Most of the oil and liquefied natural gas ended up in the U.S. and some went to China and Norway between 2011 and 2014, Johnson Agbonayinma, a lawmaker, told the House of Representatives in the capital, Abuja, on Thursday. The missing products include about 58 million barrels of oil and 727,000 metric tons of LNG, he said.
“As at today, the country has to its credit over $17 billion of recoverable shortfalls from undeclared crude-oil exports to global destinations,” Agbonayinma said.
More than $12 billion worth of crude has been shipped to the U.S., $3 billion to China and almost $840 million to Norway, while the LNG allegedly stolen was estimated at more than $461 million.
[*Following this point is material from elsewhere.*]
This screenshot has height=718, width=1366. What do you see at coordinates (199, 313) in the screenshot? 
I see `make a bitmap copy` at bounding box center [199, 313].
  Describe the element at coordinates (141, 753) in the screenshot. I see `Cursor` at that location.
Speaker of the House Yakubu Dogara will appoint members for the panel and a date for them to submit a report. The claim is based on comparing data on U.S. oil imports with those of Nigerian oil exports, Agbonayinma said.
President Muhammadu Buhari, who came to power in May 2015, has said that “mind-boggling” sums have been stolen from Nigeria’s oil industry. The economy has been battered by falling prices of oil and gas, which account for about 90 percent of exports and the bulk of government revenue. The economy is heading for its first recession this year since 1991, according to the International Monetary Fund.
The Associated Press reported on Sept. 20 that the government is suing several companies for exporting $12.7 billion of oil to the U.S. illegally between 2011 and 2014.